In the U.S., these programs — also called expanded access by the U.S. Food and Drug Administration — can involve a single patient with an emergency, tens to hundreds of patients, or larger numbers after a therapy has shown promise in a late-stage trial, but it is not yet approved.

“Characterized by small and highly [variable] patient populations, there are limited or no approved treatments for many rare diseases, so patients may not have access to clinical trials,” the researchers wrote. “In such cases, compassionate use (CU) provides a potential way with patients to access unapproved investigational drugs before formal product approval.”

Compassionate use was seen to have an important part in treating AADC deficiency, an ultra-rare genetic condition.

For instance, compassionate use programs in Europe and Taiwan allowed children with AADC deficiency to access the gene therapy Upstaza (eladocagene exuparvovec) prior to its 2022 approval in the European Union and the U.K.

Data from these programs, showing the therapy’s ability to safely and effectively improve motor and nonmotor function in young children and those older than age 10, were part of the data package that supported Upstaza’s approval.

Scientists in China systematically reviewed studies published from January 1991 to December 2022 reporting cases of rare disease patients treated under compassionate use.

The goal was to “investigate the characteristics of compassionate use in the context of rare diseases, evaluate the efficacy and safety of compassionate use for rare diseases, and analyze the marketing approval of investigational drugs,” the researchers wrote.

A total of 46 studies, covering 2,079 patients and 39 treatment candidates, were included in the analysis. Most were done in the U.S. and Europe, and half targeted rare cancers, but other rare diseases also were included.

Clinical benefits seen in 83% of patients treated through compassionate use

In most cases (84.8%), results showed that treatments given through compassionate use programs led to clinical benefits for patients, easing symptoms in 35 reports (76.1%) and being curative in another four (8.7%).

Treatment side effects were reported for patients in about two-thirds of the studies.

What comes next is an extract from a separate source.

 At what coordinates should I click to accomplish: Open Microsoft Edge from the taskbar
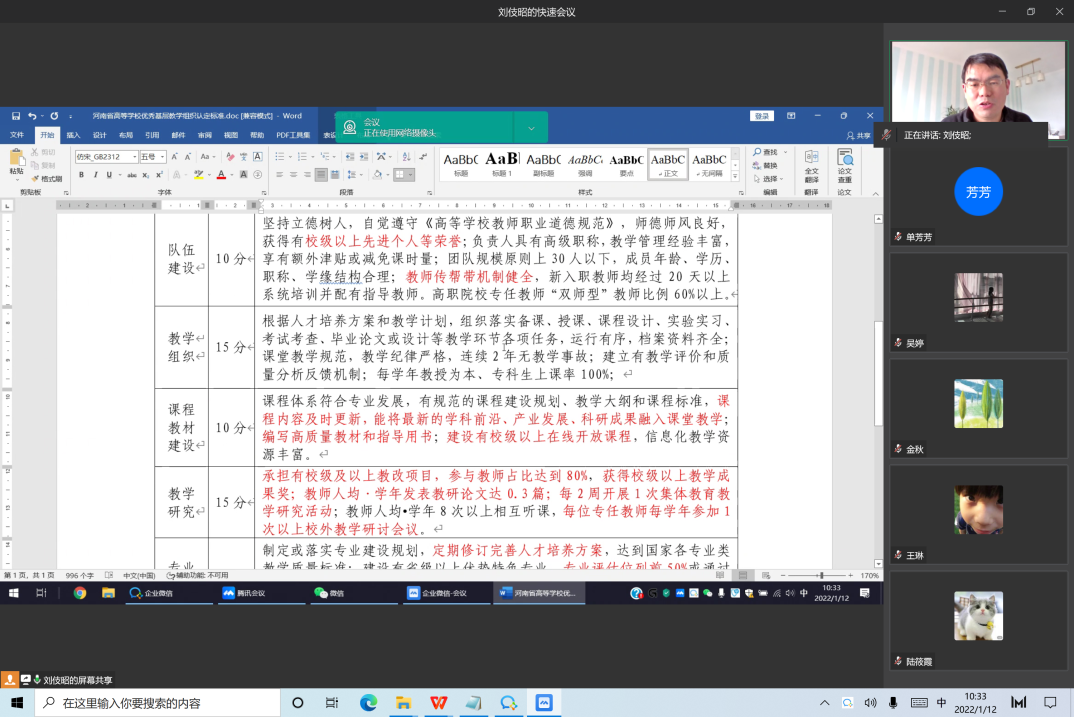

Across the studies, 136 patients died, and 19 of these deaths were deemed related to treatment.

“The safety of drugs for compassionate use cannot be fully evaluated due to the safety data were not covered in some enrolled studies,” the team wrote, adding that “the establishment of an adverse event reporting system specific to compassionate use is warranted.”

By Jan. 31, the study’s close of data collection, drugs tested in 33 of the 46 studies (71.7%) were approved for use in the country of the compassionate use program. On average, these programs were started a median of about two years before therapy approval.

About one-third of the therapies (36.9%) “received marketing approval within 5 years of the CU being in place,” the researchers wrote.

Given that “there hasn’t been much review studies on CU for RDs [rare diseases], this study fills in some of the gaps and provides valuable insights into the effectiveness and safety” of the program in these diseases, which can be used “for developing future drug policies,” the team wrote.

“In short, the efficient treatment of rare diseases remains a lot of challenge, and some regions have not established compassionate use programs,” they added.

Researchers also noted an “urgent need” to shorten the time between compassionate use and therapy approval and marketing “to expedite patients’ access to these drugs,” they wrote. They called for a global system to more efficiently offer rare disease patients access to such investigative therapies.

Besides efforts to expand access to these programs, the researchers also called for the creation of an open-access database to track safety and efficacy findings related to these programs, which could help with future research.